§ EXERCISE PROMPT:
Could you print every line from the first one of the records below through the line containing "Task: Click the chevron", with both included and nothing else?

§ RECORDS FOR PROCESSING:
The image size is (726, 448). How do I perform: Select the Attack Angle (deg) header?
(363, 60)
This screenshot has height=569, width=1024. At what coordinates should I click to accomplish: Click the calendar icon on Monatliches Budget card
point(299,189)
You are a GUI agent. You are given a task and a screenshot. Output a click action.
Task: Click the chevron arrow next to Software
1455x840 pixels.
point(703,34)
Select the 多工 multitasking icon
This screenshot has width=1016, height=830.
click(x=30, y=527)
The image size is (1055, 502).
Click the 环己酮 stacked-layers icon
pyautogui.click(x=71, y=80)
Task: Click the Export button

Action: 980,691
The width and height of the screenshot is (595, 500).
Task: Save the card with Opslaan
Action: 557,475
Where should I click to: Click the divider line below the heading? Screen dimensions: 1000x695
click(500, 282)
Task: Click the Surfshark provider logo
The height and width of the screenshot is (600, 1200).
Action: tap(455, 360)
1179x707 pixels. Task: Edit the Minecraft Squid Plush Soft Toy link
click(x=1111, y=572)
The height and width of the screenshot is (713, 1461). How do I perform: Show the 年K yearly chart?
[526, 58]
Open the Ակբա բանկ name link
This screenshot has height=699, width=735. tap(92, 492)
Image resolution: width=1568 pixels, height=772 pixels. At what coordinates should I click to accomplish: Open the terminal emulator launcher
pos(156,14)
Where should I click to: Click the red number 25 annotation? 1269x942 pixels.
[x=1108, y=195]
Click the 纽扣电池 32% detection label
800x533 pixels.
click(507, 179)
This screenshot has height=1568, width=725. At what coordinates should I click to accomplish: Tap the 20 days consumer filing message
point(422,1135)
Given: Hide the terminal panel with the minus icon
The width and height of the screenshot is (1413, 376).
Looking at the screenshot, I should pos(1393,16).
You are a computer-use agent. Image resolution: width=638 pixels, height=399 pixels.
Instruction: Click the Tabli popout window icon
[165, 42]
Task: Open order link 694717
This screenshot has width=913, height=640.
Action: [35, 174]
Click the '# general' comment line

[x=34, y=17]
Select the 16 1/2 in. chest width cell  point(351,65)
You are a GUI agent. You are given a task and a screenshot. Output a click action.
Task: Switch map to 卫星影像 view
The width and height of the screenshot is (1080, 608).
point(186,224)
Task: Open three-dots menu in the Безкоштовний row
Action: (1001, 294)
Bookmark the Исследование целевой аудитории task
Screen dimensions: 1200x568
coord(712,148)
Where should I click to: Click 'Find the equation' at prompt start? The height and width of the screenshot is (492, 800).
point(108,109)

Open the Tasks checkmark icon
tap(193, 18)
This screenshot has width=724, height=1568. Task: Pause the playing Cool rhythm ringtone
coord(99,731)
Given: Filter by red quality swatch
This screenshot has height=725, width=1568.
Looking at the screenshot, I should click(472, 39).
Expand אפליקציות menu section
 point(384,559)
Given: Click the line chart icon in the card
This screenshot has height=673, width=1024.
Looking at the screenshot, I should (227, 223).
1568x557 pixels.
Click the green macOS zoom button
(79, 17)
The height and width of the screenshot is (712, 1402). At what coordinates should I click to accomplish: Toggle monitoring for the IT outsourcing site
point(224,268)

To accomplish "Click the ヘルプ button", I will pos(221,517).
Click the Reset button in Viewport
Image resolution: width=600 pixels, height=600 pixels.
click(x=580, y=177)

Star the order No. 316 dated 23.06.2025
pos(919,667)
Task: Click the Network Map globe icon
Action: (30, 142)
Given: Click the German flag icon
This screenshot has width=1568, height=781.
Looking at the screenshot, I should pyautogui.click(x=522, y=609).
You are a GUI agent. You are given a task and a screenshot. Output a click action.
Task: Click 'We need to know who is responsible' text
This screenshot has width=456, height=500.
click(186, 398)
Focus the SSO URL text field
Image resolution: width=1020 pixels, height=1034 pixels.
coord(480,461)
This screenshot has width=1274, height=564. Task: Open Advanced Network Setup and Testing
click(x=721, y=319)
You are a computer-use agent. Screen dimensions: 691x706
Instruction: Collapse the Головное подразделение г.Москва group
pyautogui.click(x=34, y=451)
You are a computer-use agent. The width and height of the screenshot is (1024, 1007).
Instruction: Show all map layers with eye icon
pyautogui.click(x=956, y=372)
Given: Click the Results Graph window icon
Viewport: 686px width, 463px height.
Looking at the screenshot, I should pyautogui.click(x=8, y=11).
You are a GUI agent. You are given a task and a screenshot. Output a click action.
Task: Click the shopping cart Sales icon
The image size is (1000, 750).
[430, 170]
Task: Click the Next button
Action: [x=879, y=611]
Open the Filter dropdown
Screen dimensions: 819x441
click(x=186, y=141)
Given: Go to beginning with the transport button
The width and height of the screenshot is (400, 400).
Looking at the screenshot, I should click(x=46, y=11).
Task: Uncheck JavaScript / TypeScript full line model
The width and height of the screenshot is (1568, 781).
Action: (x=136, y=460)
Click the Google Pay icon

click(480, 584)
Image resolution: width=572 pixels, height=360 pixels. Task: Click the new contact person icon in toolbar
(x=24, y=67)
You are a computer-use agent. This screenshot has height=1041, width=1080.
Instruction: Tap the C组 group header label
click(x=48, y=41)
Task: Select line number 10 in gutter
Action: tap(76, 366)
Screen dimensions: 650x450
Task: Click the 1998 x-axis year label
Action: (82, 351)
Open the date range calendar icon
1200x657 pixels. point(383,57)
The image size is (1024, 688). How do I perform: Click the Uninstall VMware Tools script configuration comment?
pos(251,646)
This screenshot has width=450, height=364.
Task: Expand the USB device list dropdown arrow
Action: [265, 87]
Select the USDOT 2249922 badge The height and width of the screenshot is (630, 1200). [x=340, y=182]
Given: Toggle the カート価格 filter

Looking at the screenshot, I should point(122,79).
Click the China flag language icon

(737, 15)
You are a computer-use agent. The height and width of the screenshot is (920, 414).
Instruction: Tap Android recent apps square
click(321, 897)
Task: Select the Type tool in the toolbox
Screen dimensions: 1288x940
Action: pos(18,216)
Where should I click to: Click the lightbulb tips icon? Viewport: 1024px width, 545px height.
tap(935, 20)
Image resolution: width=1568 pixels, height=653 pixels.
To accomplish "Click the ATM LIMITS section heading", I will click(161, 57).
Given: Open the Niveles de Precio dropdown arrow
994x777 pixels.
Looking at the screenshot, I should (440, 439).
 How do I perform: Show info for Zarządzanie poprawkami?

§ WRITTEN ANSWER:
The image size is (726, 448). How do I perform: Select the Attack Angle (deg) header?
(363, 60)
This screenshot has height=569, width=1024. At what coordinates should I click to accomplish: Click the calendar icon on Monatliches Budget card
point(299,189)
You are a GUI agent. You are given a task and a screenshot. Output a click action.
Task: Click the chevron arrow next to Software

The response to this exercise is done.